**Task requirements:**
Would you output all the lines below precisely as they stand, leaving each picture out?

**Data under study:**
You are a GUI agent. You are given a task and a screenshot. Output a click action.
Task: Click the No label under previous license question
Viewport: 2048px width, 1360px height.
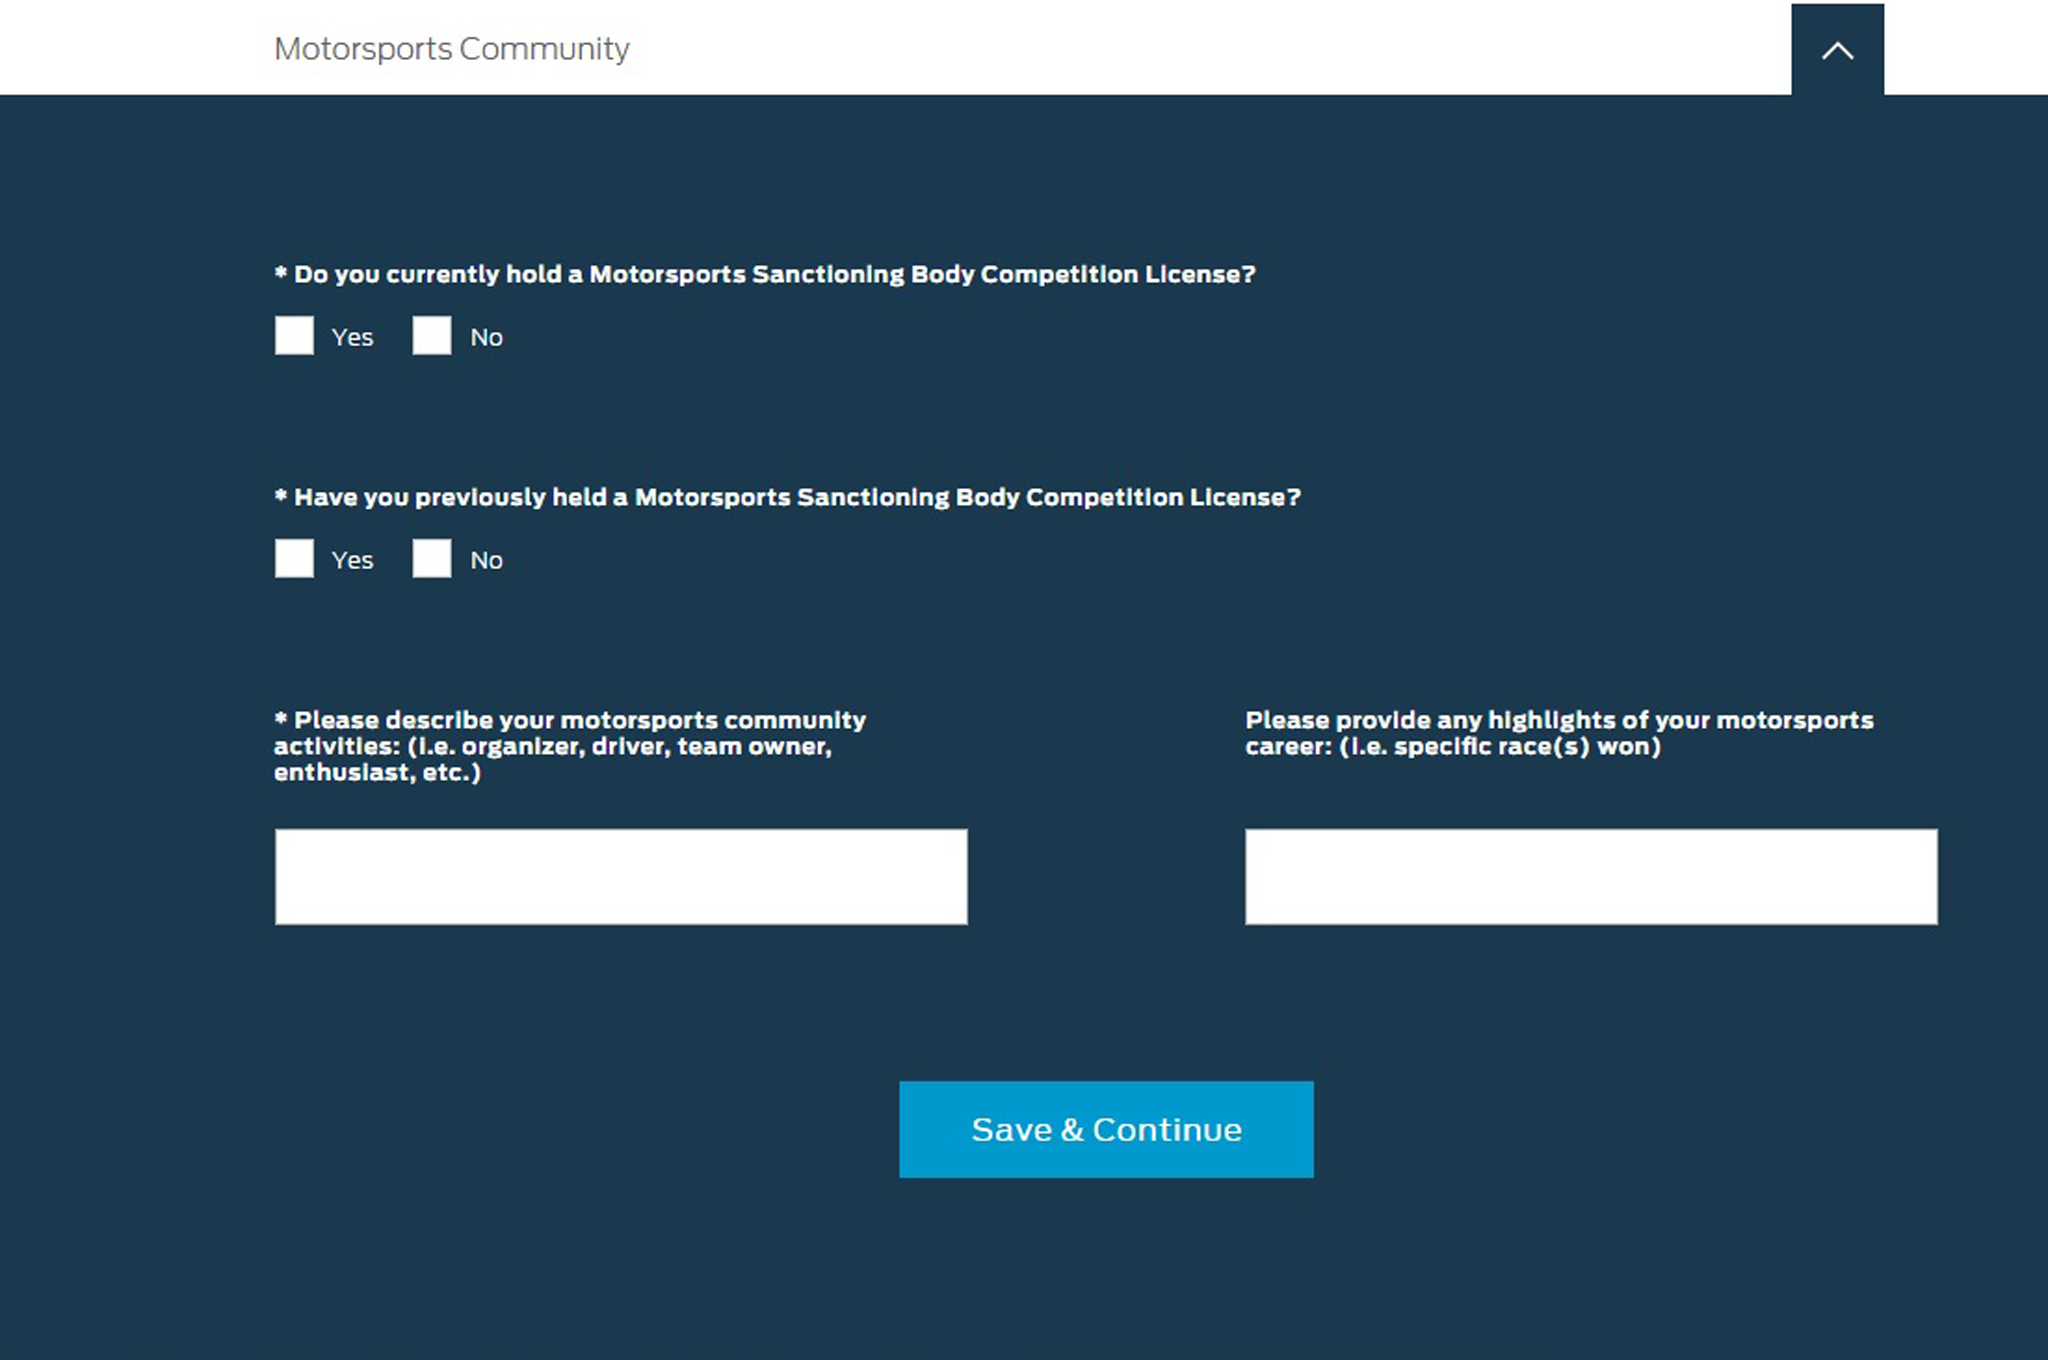click(486, 561)
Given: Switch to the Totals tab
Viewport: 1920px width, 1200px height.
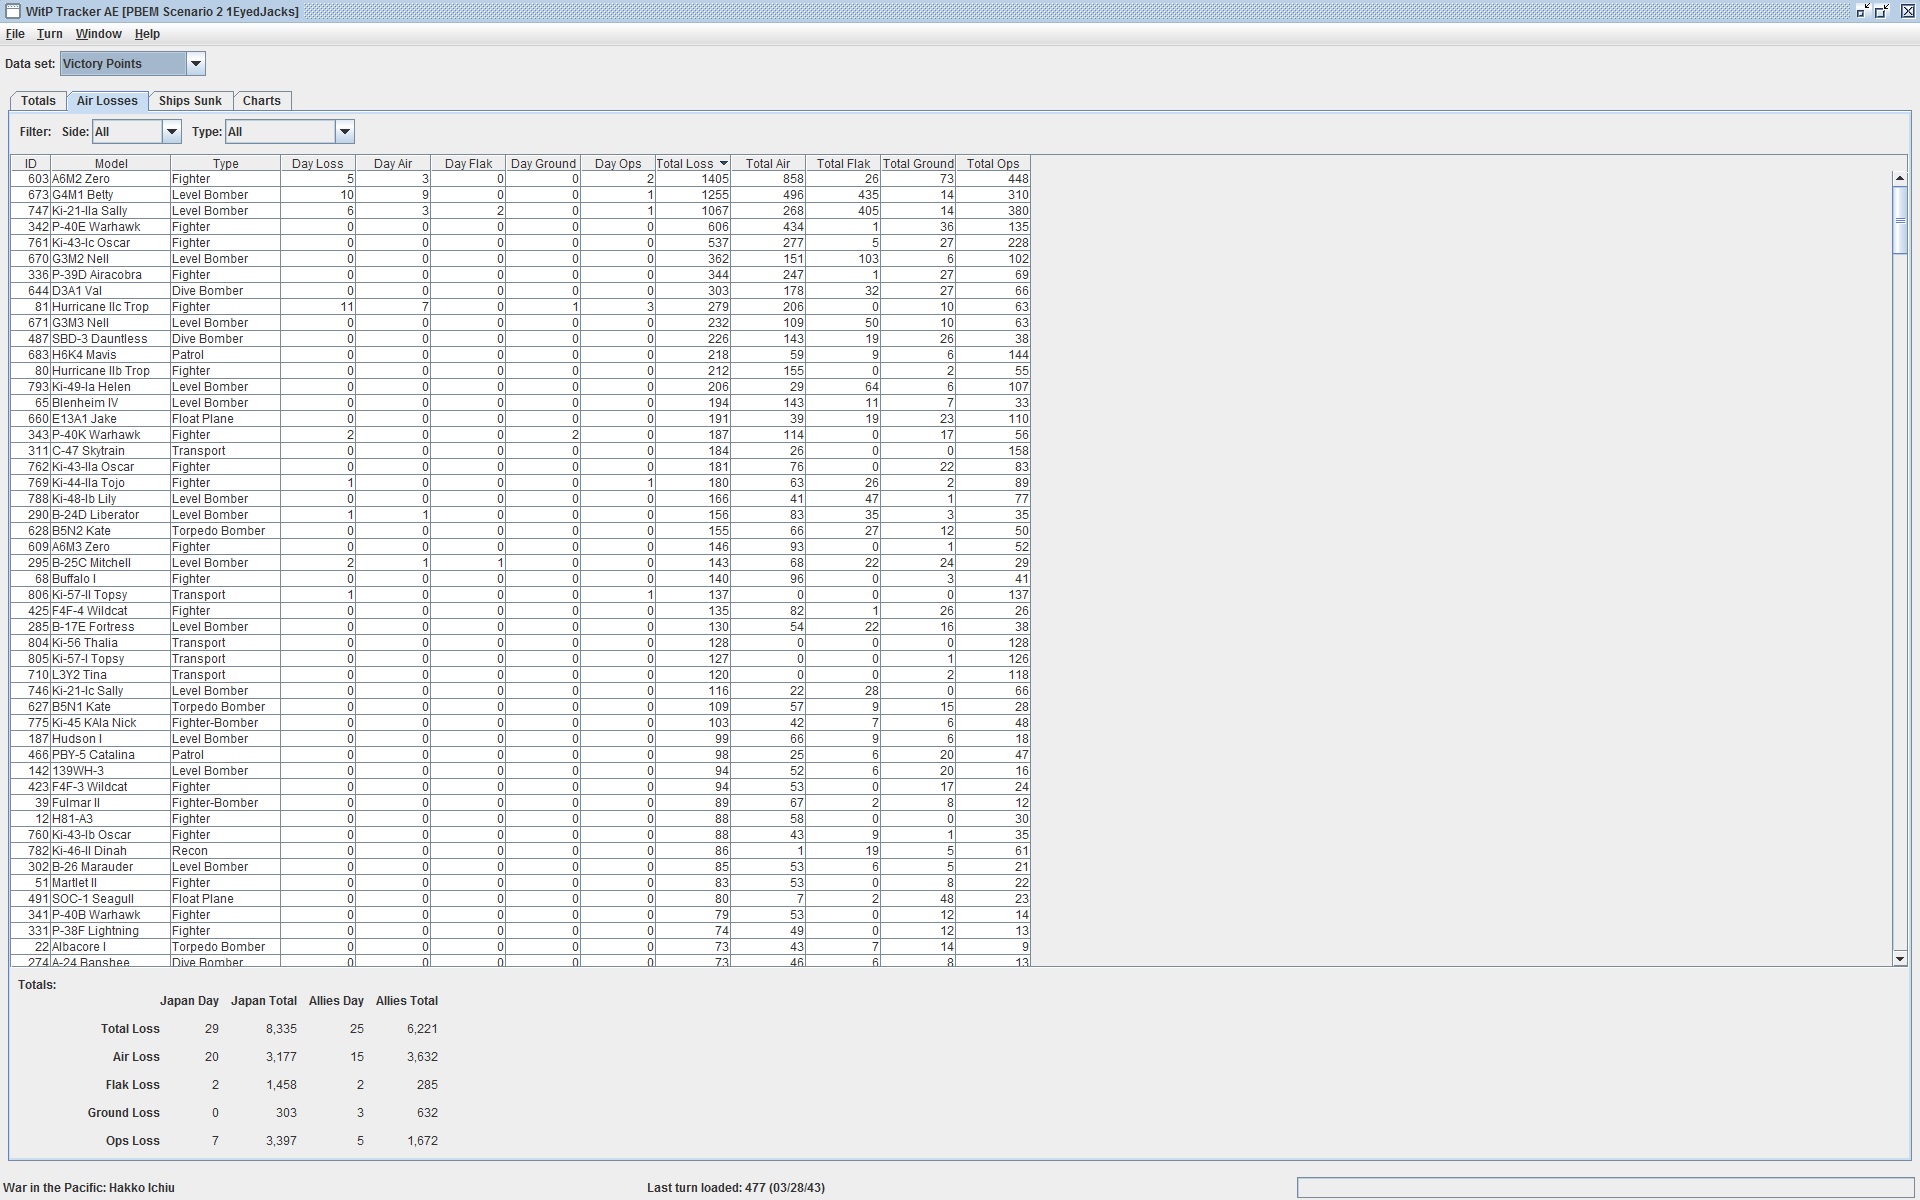Looking at the screenshot, I should click(x=38, y=101).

**Response:**
You are a GUI agent. You are given a task and a screenshot. Output a click action.
Task: Click the No label under previous license question
Viewport: 2048px width, 1360px height.
click(486, 561)
Given: Switch to the Totals tab
Viewport: 1920px width, 1200px height.
Looking at the screenshot, I should click(x=38, y=101).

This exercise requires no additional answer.